III. Example Signal Processing Systems for Call Training
[0058] FIGS. 4 through 7 depict example processes 400-700 for
comparing a practice call to a master call and generating feedback
responsive to this comparison. Thus, these processes 400-700 depict
more detailed embodiments of the processing of block 208 of FIG. 2.
These processes 400-700 may be performed by hardware and/or
software. For instance, the processes 400-700 may be implemented by
the call trainer application 112 or the wildlife call platform 130.
Although the processes 400-700 may be implemented by either the
application 112 or platform 130, for ease of description, the
processes will be described with respect to the call trainer
application 112. It should be understood that the wildlife call
platform 130 could perform any of the features described with
respect to the call trainer application 112 in other
embodiments.
[0059] By way of overview, FIG. 4 depicts an embodiment of a
process 400 for performing pre-spectral call analysis. The process
400 of FIG. 4 may be implemented as a preconditioning step to other
more detailed processes 600 and 700 described with respect to FIGS.
6 and 7. The processes 600, 700 of FIGS. 6 and 7 represent example
alternative processes that could be implemented after the process
400 of FIG. 4. Alternatively, both processes 600, 700 may be used
together and their output compared or otherwise combined. FIG. 5
depicts example segmentations of calls that may be generated by the
process 400 and processed further by the processes 600, 700.
[0060] Turning to FIG. 4, the process 400 begins by receiving a
practice call 402 and a master call 404. The practice call 402 may
be recorded by a user of the call trainer application 112, as
described above. The call trainer application 112 can access the
master call 404 from a user's call collection, such as any of the
call collections described above, whether stored locally to the
call trainer application 112 or remotely at the platform 130. The
practice call 402 of the master call 404 be recorded at the same or
different sample rates. For instance, the calls 402, 404 may be
recorded at 48 kHz or some other sample rate.

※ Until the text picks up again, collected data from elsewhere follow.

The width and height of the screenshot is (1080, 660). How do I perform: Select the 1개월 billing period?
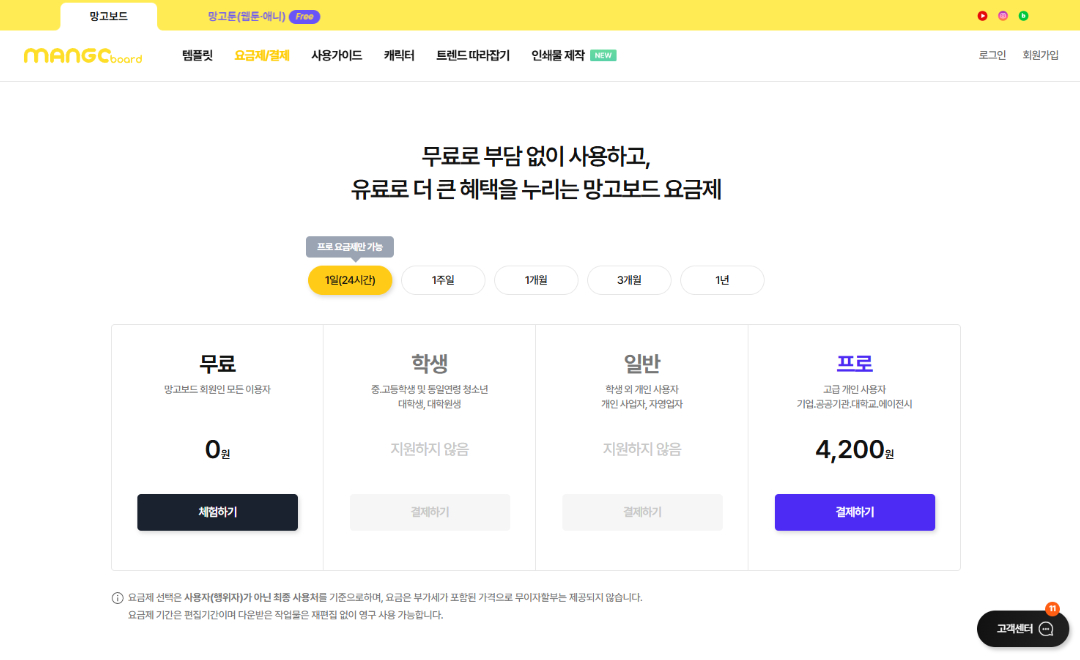click(536, 280)
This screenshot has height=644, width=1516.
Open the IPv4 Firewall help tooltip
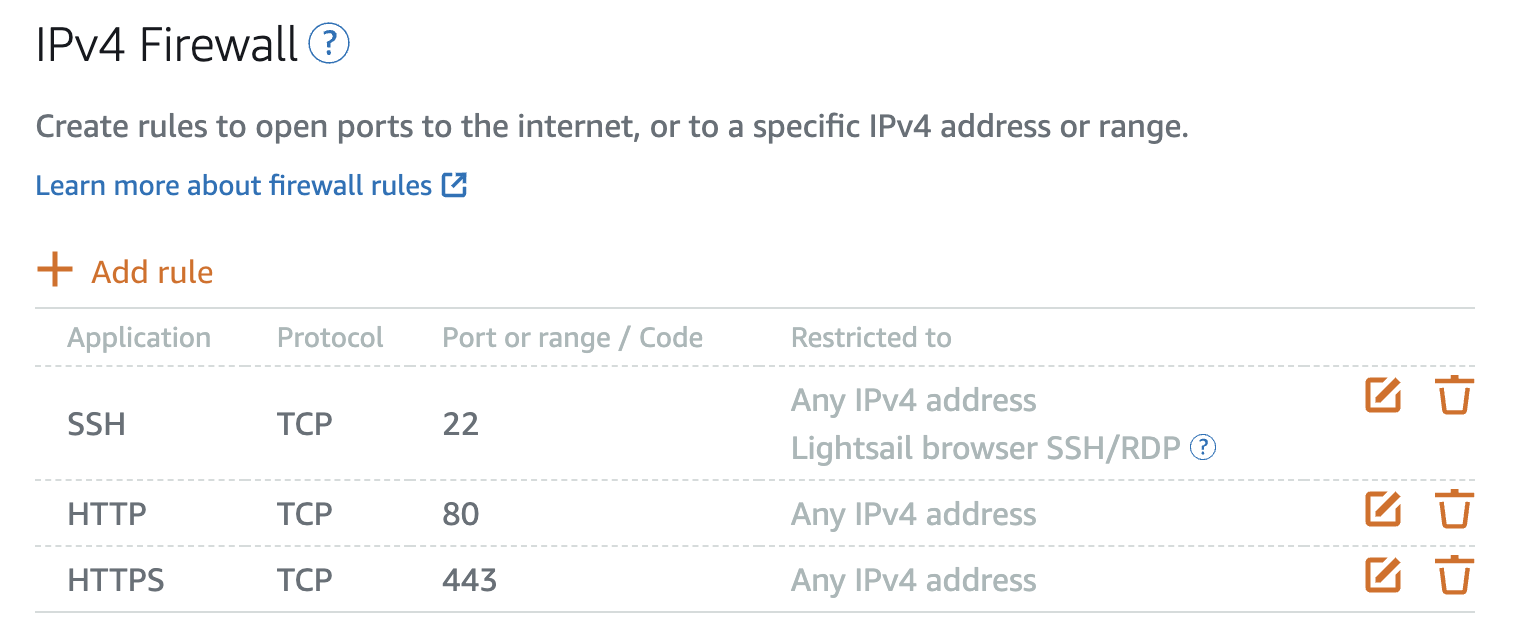(x=330, y=44)
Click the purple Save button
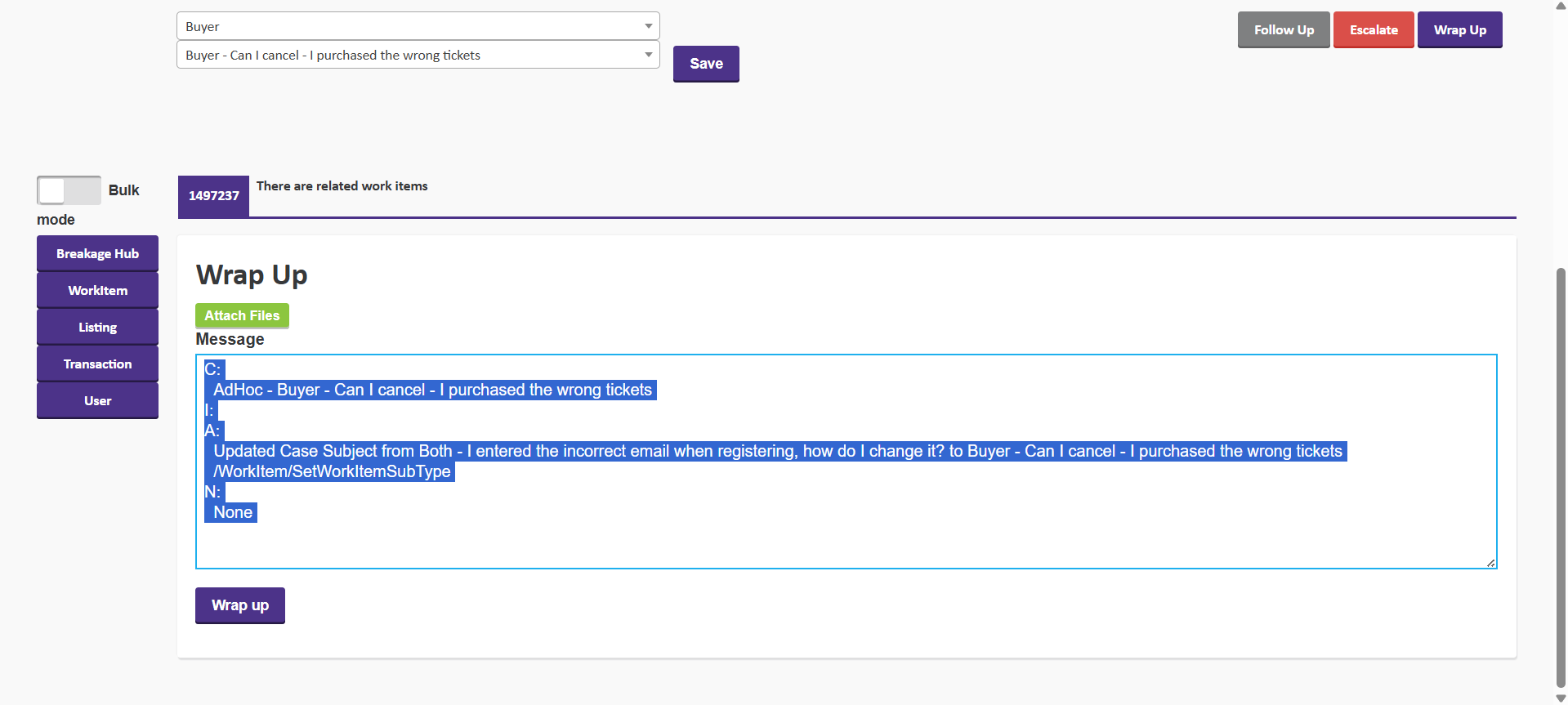1568x705 pixels. (x=706, y=64)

[0061] Both calls are provided to pre-emphasis blocks 410, 412
respectively. Each preemphasis block 410, 412 can process the
respective call through a filter that can emphasize higher
frequencies. The filter may therefore be a high pass filter or the
like. This high pass filter can increase energy of the signal at
higher frequencies, which can better enable the call trainer
application 112 to determine the beginning and end of the call. The
cutoff frequency of the high pass filter may be variable and may
depend on the particular master call being compared to by the
practice call. For instance, a master call with relatively higher
frequency content may result in a relatively higher cutoff
frequency being selected for the high pass filter than a master
call with relatively lower frequency content.
[0062] The output of the preemphasis blocks 410, 412 is provided to
call detection blocks 420, 422. The call detection blocks 420, 422
can detect the start and end of each call in the recording. The
practice call 402 may start after a small period of background
noise or background silence that may be recorded before the user
starts speaking the practice call 402. The end of the call may also
include a brief period of background silence or noise. The master
call 404 may or may not include background silence or noise at the
beginning or end of the call. In an embodiment, the call detection
blocks 420, 422 determine that a call has started at the point in
time in which the energy in a sample of the call exceeds the
background silence or noise by a predetermined threshold. The call
detection blocks 420, 422 may, for instance, compare amplitudes of
samples in a given call 402 or 404 with previous samples to
determine whether the threshold has been exceeded. The end of the
call can also be detected by the same way at blocks 420, 422.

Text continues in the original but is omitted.